Passage shown:
## begin

Dinesh B Vadhia wrote:
I want to sort two sequences with different data types but both with an equal
number of elements eg.
f = [0.21, 0.68, 0.44, ..., 0.23]
i = [6, 18, 3, ..., 45]
The obvious solution is to use zip ie. pairs = zip(f,i) followed by pairs.sort(). This is fine
It doesn't sound fine to me. Sorting pairs of items is *not* the same as
sorting each sequence separately, except by accident. Even with the
small example shown, you can see this:
>>> f = [0.21, 0.68, 0.44, 0.23]
>>> i = [6, 18, 3, 45]
>>> sorted(f); sorted(i) # sorting individually
[0.21, 0.23, 0.44, 0.68]
[3, 6, 18, 45]
>>> pairs = sorted(zip(f, i)) # sorting as pairs
>>> print(pairs)
[(0.21, 6), (0.23, 45), (0.44, 3), (0.68, 18)]
>>> list(zip(*pairs)) # Split the pairs into separate sequences.
[(0.21, 0.23, 0.44, 0.68), (6, 45, 3, 18)]
In Python, the fastest way to sort multiple sequences is to sort
multiple sequences. No tricks, nothing fancy, just:
f.sort()

## end

Data shown:
## begin

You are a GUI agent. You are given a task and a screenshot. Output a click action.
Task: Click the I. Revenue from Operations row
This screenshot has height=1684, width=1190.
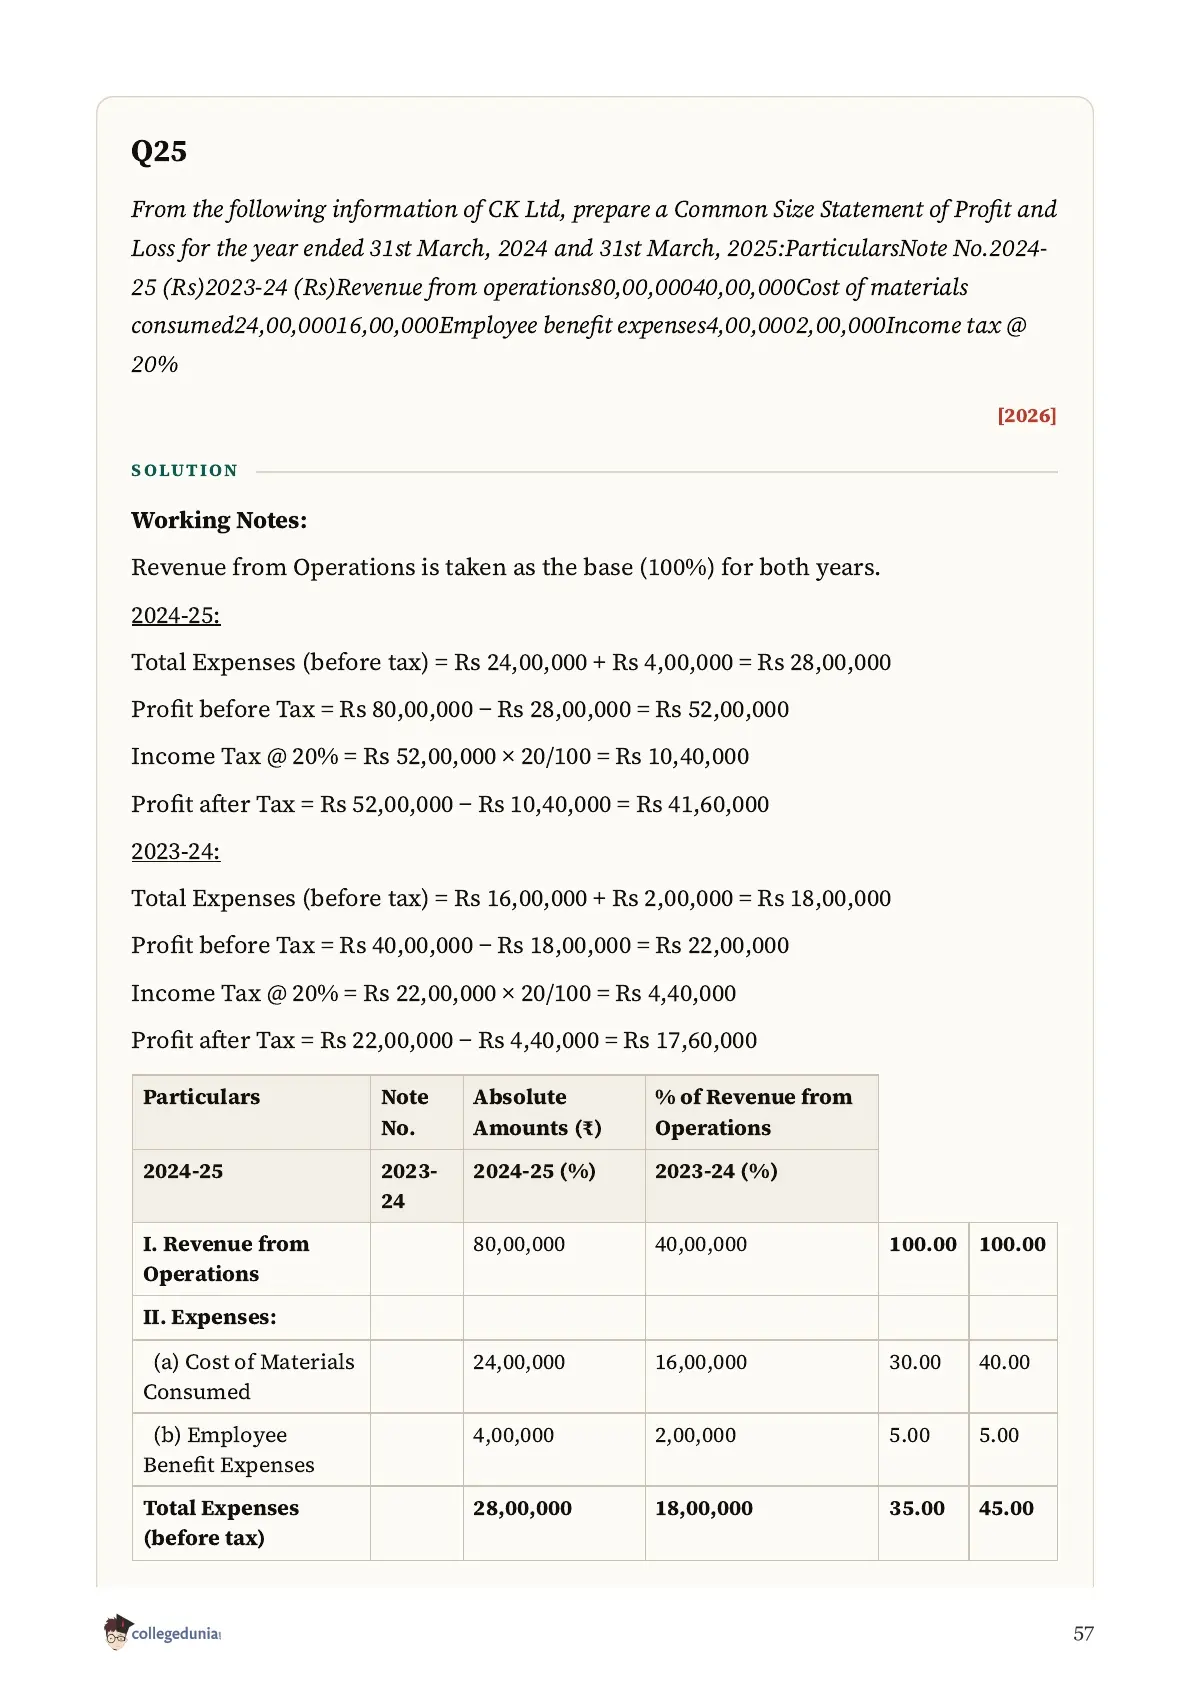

## end

Written instruction:
Please render this sentence from the thread on sorting two sequences in Spanish: "In Python, the fastest way to sort multiple sequences is to sort multiple sequences."

Full solution:
En Python, la forma más rápida de ordenar varias secuencias es ordenar varias secuencias.